The ban will come into place from Monday
Irish Water has issued a hosepipe ban for the Greater Dublin Area as demand for water continues to outstrip supply.
The Water Conservation Order will prohibit the use of water drawn through a hosepipe or similar apparatus for a range of purposes.
The ban will come into place from this coming Monday July 1st – and will remain in for one month until July 31st.
The utility had said it will keep the situation under review and has warned it may have to extend the order if necessary.
The utility announced the ban following consultations with its legal team.
Anyone found to be in breach of the ban could face a fine of €125.
💧 We are asking everybody - homes and businesses - to support the responsible use of water 💧— Eoghan Murphy (@MurphyEoghan) June 28, 2018
Conserve water, avoid unnecessary usage and fix leaks promptly.
Some level of restriction will be unavoidable but we can all help to keep disruption to a minimum.
Irish Water has been urging the publicto conserve water throughout the week and has already placed restrictions in several areas of the country - including lowering night time water pressure levels in the Dublin area.
Usage dropped in the Dublin area overnight from 615 megalitres to 607 megalitres a day - but Irish Water warns that is still "far too high."
The restriction only applies to the Greater Dublin Area – however Irish Water is examining over 100 at risk areas around the country, with the potential for more conservation orders to come.
People wondering why Dublin is seeing water shortages and restrictions from @IrishWater check out the rainfall stats for Dublin Airport, just 19.1mm in May and only 4.8mm so far in June. Just 23.9mm compared to 129.9mm in the same period last year!! #drought #heatwave pic.twitter.com/UrtA2jPyy6— Carlow Weather (@CarlowWeather) June 29, 2018
“We are really grateful for the measures that people have taken to conserve water so far and we hope that placing a Water Conservation Order will make people more mindful of their responsibilities and the impact their water usage is having on their neighbours and communities,” said the utility’s corporate affairs manager Kate Gannon.
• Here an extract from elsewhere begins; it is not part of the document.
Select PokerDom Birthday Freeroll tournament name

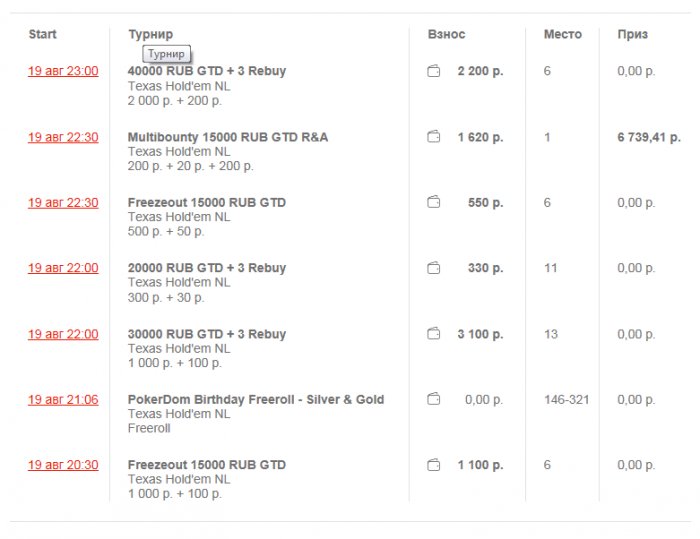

“Irish Water is mindful of the impact that a Water Conservation Order might have on businesses and the tourist industry and for that reason the prohibition is mainly limited to domestic users with the exception of gardens.”
“Businesses will also be subject to the hosepipe ban for the purpose of watering gardens but we are also appealing to them to limit all non-essential water use and to avoid using hosepipes or power washers where possible, particularly if it is for cosmetic reasons.”
She said the utility has also been in touch with large commercial users who have committed to conserving water.